Her father had only once commented on her looks: “You have the face of a liar. I can see all the machinations
of the world in your eyes.”

Nevertheless, Rielle cultivated this beauty however she could, dressing in the most outlandish fashions she could get away with—bold and just shy of revealing, crafted from exotic fabrics that Ludivine secretly ordered for her and that made her stand out at court like a peacock among pigeons. Every time she had dared to show herself in such a garment, she had sensed
hungry gazes upon her and felt her own secret hunger rear up inside her belly, hot and eager.

But even then, her father’s words hung about her neck like a yoke of thorns, and she tamped down every voracious instinct she possessed.

Besides, she didn’t want just anyone, not enough to take the risk.

So she kept herself apart, her frustrations manifesting in slick and frantic dreams, sometimes
of Audric, sometimes of Ludivine or Tal—mostly of Audric. After those nights, when Dream Audric had drawn her into his bed, she would wake to find the mirrors in her room cracked, once-extinguished candles freshly lit and sputtering.

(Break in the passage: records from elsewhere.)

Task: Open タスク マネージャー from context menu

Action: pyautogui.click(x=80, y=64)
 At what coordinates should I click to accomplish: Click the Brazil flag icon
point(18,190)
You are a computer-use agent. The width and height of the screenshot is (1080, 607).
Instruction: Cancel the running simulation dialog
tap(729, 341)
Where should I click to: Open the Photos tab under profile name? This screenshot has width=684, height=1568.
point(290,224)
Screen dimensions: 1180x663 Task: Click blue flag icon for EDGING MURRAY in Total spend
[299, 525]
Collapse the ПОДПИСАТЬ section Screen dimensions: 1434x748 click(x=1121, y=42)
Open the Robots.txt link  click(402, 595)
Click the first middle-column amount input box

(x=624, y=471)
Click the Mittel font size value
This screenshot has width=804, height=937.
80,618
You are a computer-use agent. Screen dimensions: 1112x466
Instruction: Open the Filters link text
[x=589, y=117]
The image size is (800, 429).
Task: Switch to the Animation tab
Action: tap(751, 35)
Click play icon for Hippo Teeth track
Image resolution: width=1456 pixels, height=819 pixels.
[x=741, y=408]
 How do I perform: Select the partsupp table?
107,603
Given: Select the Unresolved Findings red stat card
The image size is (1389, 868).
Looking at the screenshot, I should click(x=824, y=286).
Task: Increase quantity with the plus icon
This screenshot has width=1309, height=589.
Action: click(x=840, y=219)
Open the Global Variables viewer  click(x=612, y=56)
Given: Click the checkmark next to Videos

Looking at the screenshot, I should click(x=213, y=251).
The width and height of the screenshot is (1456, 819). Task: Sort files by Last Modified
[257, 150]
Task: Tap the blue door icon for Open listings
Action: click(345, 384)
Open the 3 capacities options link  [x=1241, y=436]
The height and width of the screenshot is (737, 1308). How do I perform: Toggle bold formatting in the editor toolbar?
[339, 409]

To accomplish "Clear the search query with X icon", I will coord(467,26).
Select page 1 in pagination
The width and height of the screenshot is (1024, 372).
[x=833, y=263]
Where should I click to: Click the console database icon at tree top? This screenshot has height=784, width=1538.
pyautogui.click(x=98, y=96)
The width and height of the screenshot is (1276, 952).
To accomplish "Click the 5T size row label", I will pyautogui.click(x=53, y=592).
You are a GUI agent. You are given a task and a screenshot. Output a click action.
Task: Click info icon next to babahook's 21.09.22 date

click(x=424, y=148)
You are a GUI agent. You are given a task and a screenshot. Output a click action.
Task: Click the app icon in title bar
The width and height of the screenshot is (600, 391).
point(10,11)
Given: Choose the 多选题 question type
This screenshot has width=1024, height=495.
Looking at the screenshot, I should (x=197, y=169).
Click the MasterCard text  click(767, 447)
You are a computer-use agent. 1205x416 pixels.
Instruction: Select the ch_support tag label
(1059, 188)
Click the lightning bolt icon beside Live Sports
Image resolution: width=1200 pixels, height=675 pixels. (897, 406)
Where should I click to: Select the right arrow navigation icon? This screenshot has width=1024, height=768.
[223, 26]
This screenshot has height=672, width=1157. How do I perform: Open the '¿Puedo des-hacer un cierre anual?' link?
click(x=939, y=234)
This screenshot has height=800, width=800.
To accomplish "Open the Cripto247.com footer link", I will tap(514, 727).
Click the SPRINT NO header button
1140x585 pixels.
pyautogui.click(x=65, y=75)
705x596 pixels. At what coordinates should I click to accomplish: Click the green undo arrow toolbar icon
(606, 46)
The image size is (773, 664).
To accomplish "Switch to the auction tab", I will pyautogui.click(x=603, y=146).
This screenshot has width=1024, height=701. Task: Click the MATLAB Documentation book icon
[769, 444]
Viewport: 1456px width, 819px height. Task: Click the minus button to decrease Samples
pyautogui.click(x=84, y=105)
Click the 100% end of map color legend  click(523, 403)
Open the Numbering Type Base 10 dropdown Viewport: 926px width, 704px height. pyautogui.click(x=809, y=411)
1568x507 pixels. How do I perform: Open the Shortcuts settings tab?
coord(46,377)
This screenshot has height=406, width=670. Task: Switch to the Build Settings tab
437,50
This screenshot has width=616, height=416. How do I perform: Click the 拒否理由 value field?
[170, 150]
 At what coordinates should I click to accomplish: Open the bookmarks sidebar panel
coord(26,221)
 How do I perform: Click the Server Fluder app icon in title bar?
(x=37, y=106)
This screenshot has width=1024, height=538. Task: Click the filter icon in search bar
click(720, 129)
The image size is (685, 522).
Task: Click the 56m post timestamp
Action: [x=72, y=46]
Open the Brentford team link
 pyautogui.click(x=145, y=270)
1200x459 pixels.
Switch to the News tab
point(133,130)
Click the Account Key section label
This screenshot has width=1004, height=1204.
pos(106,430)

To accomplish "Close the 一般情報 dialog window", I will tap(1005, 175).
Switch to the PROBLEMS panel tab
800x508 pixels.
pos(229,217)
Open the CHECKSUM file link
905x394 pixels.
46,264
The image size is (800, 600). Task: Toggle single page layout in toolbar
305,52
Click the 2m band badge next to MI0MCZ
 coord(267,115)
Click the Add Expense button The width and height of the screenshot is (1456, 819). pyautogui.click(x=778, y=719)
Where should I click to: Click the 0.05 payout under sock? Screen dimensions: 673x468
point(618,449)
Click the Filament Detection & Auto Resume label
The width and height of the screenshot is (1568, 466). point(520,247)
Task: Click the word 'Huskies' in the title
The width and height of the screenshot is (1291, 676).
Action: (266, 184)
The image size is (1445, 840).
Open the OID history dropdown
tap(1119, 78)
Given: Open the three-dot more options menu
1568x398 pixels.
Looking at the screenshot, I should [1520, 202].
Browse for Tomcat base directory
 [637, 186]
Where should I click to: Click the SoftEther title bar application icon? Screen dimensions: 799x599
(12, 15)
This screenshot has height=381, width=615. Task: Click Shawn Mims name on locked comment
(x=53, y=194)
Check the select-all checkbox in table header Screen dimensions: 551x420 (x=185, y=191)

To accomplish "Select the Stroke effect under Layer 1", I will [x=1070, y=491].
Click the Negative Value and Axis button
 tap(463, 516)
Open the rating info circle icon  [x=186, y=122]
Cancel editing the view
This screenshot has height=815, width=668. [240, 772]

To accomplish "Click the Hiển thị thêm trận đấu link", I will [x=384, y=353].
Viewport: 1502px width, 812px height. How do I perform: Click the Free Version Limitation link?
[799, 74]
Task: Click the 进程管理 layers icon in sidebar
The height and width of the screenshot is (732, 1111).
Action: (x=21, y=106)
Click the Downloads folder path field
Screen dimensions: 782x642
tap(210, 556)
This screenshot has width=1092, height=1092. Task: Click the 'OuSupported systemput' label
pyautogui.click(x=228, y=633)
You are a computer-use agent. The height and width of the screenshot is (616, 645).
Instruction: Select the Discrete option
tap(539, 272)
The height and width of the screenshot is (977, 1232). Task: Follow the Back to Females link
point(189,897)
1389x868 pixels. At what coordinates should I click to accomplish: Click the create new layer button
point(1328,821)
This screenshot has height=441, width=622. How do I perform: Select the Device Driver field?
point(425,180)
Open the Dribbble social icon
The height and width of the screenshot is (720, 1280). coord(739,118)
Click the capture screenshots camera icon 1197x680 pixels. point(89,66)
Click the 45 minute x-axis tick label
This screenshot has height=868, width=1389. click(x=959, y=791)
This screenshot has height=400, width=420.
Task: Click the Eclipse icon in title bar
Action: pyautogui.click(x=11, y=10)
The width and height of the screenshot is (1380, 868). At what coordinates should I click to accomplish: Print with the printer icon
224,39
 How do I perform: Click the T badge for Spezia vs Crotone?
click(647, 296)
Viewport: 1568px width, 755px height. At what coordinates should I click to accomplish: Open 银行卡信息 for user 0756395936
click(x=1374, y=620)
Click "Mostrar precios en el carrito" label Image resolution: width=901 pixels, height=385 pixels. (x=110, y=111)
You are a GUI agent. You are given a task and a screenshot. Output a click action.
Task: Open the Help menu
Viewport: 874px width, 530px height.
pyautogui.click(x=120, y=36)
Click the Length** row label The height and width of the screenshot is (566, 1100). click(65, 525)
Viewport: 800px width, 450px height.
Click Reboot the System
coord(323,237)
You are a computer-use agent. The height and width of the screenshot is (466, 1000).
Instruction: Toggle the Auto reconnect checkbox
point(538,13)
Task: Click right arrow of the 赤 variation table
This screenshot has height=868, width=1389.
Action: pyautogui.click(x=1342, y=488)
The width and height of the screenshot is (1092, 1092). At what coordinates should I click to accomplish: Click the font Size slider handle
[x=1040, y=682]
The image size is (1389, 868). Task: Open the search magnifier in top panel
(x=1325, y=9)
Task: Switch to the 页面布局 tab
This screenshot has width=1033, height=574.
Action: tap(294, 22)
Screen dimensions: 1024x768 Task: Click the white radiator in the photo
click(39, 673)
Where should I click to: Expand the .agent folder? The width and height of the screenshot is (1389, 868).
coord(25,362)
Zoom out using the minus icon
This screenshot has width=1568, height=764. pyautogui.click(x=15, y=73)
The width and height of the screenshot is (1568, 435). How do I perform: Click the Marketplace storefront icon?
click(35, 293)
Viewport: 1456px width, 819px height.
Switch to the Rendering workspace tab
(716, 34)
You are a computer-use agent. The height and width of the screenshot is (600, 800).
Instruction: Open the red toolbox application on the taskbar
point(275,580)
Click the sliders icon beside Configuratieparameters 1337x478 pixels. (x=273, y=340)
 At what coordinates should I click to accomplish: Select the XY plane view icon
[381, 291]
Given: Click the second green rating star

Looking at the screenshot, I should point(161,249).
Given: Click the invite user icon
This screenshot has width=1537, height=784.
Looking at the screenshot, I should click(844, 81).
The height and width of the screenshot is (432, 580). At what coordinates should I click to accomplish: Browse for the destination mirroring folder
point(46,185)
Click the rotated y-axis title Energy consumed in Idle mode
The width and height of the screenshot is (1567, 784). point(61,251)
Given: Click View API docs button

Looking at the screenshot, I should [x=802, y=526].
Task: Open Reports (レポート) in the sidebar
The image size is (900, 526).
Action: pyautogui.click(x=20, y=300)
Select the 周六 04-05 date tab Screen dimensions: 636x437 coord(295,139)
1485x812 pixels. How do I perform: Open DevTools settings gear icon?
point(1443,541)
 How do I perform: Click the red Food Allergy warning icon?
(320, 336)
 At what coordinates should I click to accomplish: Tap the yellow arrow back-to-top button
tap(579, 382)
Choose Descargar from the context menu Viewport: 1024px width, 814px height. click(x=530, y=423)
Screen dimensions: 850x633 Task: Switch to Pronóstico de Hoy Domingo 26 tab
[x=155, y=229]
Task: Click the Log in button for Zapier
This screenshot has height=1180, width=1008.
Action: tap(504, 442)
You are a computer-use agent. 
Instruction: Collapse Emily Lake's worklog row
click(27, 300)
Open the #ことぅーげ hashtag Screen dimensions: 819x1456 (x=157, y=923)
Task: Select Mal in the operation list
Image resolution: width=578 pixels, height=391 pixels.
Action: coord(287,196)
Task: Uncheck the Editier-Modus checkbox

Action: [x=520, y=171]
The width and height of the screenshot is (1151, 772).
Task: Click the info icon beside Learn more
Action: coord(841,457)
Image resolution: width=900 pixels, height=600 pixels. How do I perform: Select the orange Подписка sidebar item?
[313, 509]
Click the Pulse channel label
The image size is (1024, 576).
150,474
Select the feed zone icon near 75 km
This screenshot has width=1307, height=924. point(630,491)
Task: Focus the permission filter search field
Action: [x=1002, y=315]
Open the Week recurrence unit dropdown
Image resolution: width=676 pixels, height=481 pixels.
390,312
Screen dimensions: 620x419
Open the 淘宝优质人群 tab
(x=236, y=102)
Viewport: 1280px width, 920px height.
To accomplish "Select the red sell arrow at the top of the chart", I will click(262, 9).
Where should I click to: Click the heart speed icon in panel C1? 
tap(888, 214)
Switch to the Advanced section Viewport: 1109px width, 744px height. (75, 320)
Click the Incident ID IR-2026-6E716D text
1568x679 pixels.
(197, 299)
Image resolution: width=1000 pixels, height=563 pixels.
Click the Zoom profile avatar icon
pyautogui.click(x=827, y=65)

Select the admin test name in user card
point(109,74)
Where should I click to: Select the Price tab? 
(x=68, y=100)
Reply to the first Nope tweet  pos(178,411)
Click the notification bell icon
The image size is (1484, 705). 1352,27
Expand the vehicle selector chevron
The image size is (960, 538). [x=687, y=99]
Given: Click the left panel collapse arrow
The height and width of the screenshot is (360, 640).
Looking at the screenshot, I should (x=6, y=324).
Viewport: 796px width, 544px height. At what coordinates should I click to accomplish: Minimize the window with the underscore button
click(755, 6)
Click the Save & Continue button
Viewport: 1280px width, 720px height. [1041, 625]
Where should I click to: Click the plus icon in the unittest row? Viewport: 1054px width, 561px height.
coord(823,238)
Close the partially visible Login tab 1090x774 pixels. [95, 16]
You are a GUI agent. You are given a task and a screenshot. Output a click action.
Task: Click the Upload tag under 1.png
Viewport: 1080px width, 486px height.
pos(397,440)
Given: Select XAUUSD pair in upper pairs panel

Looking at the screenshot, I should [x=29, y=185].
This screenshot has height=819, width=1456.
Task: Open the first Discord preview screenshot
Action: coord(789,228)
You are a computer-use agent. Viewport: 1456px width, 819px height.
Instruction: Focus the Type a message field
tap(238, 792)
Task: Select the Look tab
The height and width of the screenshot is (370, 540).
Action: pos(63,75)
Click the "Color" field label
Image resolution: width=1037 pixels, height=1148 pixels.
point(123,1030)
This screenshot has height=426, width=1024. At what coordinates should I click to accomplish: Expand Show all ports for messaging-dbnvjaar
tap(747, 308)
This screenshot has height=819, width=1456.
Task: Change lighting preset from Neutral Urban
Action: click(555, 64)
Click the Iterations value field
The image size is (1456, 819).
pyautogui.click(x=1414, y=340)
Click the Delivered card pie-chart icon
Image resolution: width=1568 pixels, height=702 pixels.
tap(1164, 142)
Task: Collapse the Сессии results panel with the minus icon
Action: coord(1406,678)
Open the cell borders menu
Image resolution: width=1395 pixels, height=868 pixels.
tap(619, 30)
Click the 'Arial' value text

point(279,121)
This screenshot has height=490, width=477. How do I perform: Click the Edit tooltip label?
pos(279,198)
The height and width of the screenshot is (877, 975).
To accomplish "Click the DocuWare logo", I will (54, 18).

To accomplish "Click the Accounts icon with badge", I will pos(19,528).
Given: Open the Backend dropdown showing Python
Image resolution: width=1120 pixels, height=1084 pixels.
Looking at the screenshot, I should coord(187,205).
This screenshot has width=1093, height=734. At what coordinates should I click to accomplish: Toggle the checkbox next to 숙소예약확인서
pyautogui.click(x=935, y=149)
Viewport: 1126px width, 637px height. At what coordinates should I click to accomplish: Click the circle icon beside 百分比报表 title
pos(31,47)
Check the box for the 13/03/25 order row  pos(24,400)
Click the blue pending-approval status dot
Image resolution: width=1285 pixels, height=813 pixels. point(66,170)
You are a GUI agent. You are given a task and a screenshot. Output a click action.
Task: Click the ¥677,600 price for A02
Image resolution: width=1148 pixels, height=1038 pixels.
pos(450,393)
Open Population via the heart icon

Her father was not wrong; there was a danger to her, an unpredictability. She would not bring that to someone else’s bed.

Especially not someone who had been
promised to her friend.

Rielle made the mistake of looking at Audric over her shoulder, and his dark gaze locked onto hers for a brief moment before they both looked away.

“We should go,” she said. She grabbed her jacket from his hands, twisted her hair up into her riding cap, and went outside to mount her horse. She wrapped her cap’s veil about her neck and face, tucked the end of it
into her collar. When Audric joined her, wearing his own protective coverings, they did not speak, and she was glad.

This race would not be kind to her if she remained distracted.

• • •

Together, they followed the other riders to the starting line.

Audric rode one of Odo’s horses, a chestnut Celdarian mare from the southern riverlands. Rielle’s own mount, another from Odo’s stables,
was smaller—a gray Kirvayan mare named Maliya who held her banner tail high.

Rielle took her place at the starting line, five slots to the left and two behind Audric. The herald, high overhead, announced each racer through a small round amplifier engineered at the Forge.

When Rielle heard her own false name announced, she waved to the crowd, to generous applause. Though her and Audric’s
assumed identities meant nothing to these people, the name of their sponsor—the wealthy merchant Odo Laroche, who owned half the city’s businesses—carried tremendous weight.

High overhead, King Bastien took his place before the amplifier to begin the opening remarks.

“To celebrate another year of peace in our kingdom,” the king’s voice boomed, “and in hopes for a bountiful harvest—and
a joyous festival—and to give thanks to God who has blessed Celdaria with such gifts, I welcome all of you to this year’s Boon Chase!”

King Bastien returned to his seat, and the drummers began. The lines of racers shifted; the air crackled against Rielle’s skin.

The race heralds blew on their horns once. Twice.

Rielle curled her gloved fingers around Maliya’s reins, every inch of her
body thrumming.

The final racers took their place—twelve masked arbiters in the royal colors of plum, emerald, and gold. They would run the course and watch for foul play.

The drumbeats accelerated, matching Rielle’s pounding heart.

The heralds blew their horns a third time.

With a deafening roar from the crowd, the racers plunged forward onto the Flats, the wide stretch of grasslands
outside the city gates.

The Chase had begun.

• • •

The first few minutes were a blinding frenzy of sound and color. The hooves of five dozen horses kicked up clouds of dust.